# [WHAT IS BEING ASKED]
Search the listing below for the line containing "Given: Open the Backup Rotation dropdown". From there through the line containing "Given: Click the Add alt text button label", transcribe every line exactly, both ends included.

EXCERPTED RECORDS START

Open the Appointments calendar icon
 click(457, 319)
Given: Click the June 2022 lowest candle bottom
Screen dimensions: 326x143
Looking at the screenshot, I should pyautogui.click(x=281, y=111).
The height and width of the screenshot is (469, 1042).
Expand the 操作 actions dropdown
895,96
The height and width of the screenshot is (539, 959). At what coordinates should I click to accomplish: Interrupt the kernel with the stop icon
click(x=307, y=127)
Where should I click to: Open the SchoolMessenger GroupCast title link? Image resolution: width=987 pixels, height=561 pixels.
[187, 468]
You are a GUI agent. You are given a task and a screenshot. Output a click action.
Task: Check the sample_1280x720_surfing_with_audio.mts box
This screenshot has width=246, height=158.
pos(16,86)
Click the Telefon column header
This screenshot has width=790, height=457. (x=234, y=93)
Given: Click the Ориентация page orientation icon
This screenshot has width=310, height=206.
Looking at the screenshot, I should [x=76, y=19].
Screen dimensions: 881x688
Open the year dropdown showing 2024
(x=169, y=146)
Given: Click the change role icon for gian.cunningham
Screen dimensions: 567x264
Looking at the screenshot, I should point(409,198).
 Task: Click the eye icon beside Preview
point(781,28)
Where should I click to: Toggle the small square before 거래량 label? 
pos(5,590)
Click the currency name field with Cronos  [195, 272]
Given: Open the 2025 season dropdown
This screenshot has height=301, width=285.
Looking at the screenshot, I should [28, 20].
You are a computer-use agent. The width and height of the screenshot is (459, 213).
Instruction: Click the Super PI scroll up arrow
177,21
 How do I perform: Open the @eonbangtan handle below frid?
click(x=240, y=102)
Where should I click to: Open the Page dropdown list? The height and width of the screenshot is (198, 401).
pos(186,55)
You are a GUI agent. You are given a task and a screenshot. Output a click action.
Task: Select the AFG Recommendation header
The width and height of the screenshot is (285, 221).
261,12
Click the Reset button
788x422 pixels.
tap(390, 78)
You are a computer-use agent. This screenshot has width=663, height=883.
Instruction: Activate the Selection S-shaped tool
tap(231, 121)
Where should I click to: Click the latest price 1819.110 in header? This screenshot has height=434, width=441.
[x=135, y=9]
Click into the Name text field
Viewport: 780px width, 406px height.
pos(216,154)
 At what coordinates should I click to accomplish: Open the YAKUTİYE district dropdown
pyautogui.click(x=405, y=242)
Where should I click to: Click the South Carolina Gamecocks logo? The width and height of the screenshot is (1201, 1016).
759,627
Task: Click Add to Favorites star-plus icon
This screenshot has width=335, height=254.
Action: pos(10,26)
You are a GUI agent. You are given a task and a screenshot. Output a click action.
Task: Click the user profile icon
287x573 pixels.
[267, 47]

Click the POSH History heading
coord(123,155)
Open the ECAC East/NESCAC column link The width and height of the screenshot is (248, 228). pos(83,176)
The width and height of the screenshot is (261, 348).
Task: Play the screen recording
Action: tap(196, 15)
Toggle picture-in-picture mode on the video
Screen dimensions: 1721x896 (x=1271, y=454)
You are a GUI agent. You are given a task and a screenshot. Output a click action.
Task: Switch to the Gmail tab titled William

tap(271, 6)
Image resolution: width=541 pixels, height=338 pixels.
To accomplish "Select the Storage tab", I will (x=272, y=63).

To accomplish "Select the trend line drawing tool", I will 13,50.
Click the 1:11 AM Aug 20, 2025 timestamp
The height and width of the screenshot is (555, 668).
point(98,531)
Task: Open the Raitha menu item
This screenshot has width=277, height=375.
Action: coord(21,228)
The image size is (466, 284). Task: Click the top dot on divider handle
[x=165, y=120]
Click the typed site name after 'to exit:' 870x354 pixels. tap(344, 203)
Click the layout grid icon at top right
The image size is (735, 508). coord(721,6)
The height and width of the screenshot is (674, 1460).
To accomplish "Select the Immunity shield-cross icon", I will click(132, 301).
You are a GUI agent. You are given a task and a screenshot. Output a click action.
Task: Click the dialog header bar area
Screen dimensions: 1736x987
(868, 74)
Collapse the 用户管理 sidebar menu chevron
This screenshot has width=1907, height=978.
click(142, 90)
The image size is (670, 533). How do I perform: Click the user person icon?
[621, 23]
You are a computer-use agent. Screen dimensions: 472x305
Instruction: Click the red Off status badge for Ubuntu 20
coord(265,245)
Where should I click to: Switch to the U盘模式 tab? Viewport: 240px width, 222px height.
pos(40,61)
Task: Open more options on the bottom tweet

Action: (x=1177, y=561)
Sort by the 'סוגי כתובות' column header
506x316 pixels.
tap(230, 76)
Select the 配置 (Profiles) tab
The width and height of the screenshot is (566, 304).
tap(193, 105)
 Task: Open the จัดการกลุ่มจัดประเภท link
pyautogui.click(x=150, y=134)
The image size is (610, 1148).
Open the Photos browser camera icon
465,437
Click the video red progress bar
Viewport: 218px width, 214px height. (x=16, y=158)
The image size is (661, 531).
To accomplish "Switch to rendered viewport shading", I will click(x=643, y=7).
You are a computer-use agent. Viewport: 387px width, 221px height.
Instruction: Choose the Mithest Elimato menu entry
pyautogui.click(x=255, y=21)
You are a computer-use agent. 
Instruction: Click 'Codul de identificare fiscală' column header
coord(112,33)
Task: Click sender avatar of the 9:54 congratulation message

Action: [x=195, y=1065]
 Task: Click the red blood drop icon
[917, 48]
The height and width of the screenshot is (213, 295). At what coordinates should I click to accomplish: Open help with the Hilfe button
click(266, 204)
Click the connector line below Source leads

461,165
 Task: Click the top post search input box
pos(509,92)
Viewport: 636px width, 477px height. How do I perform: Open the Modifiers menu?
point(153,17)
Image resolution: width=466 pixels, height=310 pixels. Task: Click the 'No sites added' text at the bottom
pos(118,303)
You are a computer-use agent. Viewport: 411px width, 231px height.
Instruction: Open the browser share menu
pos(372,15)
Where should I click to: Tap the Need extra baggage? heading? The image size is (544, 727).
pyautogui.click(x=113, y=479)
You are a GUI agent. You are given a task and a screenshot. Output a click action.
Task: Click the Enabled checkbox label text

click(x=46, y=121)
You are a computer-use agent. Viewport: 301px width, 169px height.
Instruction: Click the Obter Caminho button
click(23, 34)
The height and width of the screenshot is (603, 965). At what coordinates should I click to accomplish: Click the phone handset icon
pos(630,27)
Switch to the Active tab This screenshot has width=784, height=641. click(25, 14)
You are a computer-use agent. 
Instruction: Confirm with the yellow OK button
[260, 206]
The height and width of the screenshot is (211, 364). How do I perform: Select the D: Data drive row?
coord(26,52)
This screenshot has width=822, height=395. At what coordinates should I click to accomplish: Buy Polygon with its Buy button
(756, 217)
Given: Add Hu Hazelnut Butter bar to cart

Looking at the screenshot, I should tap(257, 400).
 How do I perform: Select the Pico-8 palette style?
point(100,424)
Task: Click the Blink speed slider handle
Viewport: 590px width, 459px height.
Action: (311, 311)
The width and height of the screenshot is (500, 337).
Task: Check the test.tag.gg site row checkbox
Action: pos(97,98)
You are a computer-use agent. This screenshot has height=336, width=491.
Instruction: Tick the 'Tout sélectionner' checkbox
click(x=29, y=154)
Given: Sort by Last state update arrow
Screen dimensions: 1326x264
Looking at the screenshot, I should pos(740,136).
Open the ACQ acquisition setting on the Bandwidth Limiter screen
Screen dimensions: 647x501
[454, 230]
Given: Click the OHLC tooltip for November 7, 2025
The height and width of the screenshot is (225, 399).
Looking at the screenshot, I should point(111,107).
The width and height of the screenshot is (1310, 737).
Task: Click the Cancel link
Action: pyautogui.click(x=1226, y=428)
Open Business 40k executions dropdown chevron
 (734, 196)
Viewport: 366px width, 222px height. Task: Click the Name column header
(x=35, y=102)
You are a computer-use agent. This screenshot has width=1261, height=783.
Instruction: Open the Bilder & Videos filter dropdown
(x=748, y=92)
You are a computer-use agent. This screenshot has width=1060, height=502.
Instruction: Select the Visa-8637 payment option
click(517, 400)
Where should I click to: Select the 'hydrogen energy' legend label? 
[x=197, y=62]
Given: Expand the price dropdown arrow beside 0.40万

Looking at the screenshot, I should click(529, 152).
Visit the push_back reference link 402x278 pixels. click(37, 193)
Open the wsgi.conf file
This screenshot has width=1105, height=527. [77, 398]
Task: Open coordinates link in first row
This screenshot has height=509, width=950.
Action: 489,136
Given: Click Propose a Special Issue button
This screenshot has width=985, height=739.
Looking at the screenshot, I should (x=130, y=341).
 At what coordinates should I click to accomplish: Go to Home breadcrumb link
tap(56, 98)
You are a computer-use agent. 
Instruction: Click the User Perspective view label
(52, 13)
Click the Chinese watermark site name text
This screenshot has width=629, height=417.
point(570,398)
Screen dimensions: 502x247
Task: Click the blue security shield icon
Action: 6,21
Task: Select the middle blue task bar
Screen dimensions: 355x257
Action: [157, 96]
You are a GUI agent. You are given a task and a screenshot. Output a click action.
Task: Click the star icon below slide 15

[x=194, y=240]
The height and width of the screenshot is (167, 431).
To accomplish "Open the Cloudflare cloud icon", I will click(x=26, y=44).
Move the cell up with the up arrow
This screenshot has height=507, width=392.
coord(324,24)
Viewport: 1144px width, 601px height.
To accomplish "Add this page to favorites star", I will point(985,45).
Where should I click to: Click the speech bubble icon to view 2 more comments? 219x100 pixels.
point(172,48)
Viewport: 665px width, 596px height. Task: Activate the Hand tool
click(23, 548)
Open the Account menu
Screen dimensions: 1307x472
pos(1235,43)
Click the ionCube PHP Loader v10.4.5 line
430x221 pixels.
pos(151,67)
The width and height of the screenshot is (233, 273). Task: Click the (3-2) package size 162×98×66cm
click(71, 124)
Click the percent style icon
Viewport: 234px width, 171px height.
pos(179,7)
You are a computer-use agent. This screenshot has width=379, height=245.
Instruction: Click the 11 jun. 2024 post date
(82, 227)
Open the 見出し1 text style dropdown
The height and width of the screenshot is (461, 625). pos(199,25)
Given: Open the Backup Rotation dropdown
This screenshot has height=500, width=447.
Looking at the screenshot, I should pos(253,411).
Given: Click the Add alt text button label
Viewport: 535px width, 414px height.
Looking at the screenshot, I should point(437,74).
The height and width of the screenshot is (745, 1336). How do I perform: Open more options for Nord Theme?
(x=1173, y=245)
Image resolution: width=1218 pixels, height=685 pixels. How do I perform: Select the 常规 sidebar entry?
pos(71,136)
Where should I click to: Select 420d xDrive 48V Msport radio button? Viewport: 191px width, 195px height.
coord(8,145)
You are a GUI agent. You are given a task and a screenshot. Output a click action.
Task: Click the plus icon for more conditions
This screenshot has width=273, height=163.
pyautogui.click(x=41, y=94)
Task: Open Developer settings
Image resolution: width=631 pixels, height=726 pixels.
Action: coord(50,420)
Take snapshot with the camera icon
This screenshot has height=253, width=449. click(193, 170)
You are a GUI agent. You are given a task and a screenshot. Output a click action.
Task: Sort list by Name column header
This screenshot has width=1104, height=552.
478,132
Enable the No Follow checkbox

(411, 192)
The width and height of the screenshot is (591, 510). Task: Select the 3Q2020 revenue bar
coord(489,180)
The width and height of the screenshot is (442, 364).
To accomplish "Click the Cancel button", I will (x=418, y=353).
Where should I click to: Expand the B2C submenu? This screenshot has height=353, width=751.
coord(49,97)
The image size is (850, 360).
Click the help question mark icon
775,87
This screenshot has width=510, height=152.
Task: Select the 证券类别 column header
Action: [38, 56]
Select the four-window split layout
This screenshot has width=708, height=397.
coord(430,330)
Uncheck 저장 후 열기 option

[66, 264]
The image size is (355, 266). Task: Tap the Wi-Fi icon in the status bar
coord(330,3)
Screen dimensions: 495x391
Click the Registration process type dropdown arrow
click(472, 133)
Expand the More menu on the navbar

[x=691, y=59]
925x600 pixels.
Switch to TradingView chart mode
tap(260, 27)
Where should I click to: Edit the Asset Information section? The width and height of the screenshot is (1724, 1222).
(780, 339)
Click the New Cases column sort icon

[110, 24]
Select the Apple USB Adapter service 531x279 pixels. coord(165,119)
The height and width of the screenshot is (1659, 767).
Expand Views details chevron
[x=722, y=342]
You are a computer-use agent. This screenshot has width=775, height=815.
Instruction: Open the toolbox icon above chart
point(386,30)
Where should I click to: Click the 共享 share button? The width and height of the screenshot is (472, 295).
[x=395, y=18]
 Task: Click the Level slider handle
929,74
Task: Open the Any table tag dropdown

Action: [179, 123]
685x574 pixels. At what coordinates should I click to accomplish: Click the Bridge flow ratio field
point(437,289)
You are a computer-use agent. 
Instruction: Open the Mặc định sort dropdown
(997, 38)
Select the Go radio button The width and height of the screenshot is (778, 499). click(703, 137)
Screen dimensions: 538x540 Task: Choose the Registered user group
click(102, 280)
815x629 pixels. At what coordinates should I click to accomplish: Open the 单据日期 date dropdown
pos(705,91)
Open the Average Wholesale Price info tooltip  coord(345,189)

EXCERPTED RECORDS END

# [WRITTEN ANSWER]
Given: Open the Backup Rotation dropdown
This screenshot has height=500, width=447.
Looking at the screenshot, I should pos(253,411).
Given: Click the Add alt text button label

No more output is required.